Дитя не кричало.
Она взяла его на руки, измазанные кровью, еще раз ударила, прислушиваясь, задержала дыхание, чтобы узнать наконец, бьется ли крошечное сердце. В отчаянии она затянула «Те Deum» сначала — молитвенно тихо, а потом испуганно громко. И тут она почувствовала, как вздрогнул комочек плоти у нее в руках. Потом еще раз. Она умолкла, снова прислушалась и тут поняла, что комочек-то живой. «Те Deum»[4]спас ребенку жизнь.
Эллензенше не пришло в голову выяснить пол ребенка.
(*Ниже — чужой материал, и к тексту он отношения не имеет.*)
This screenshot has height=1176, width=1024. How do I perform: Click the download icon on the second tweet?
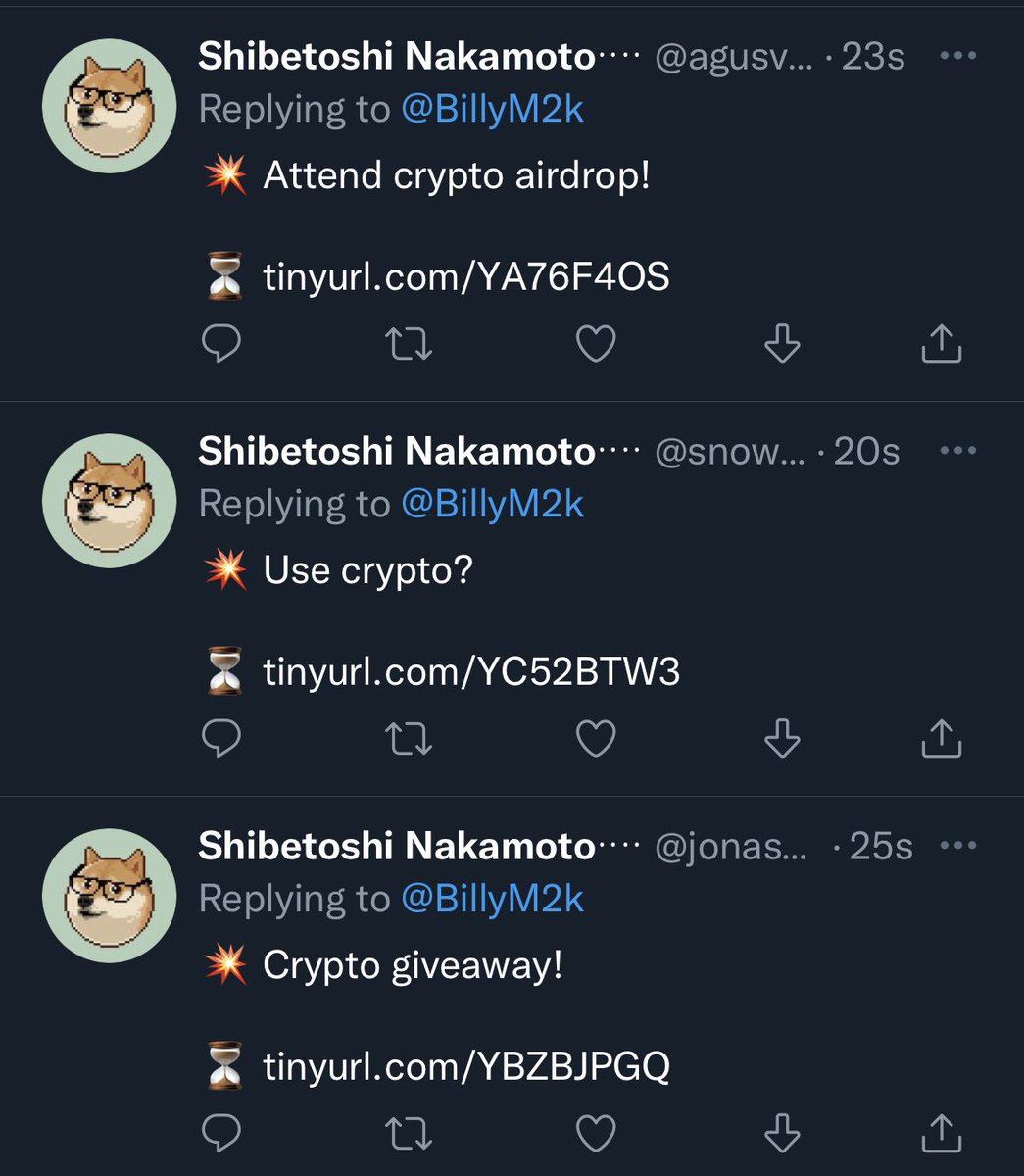781,738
Так или иначе, она доложила служителю магистрата, что Йозефу и Агате Альдер Господь послал сыночка, и, надо же, угадала.
Тут мы покинем Эллензеншу с ее болтливой душой. Больше она нам не встретится. Поэтому хотелось бы добавить, что рождение Йоханнеса Элиаса действительно было последним случаем в ее акушерской практике; вскоре она уехала в Инсбрук, где сочеталась браком с… — лучше бы, конечно, с фельдфебелем Ценкером, — нет, все-таки с Францем Хиршем из Хеттинга. Выбор был сделан в пользу характера. Их брачный союз оказался бесплодным, а Франц Хирш из Хеттинга умер в 1809 году от чахотки. Вдова вышла замуж во второй, а позднее и в третий раз. Последним ее супругом стал, как это ни покажется невероятным, тот мордастик с козлиными ножками, служитель магистрата из Гецберга.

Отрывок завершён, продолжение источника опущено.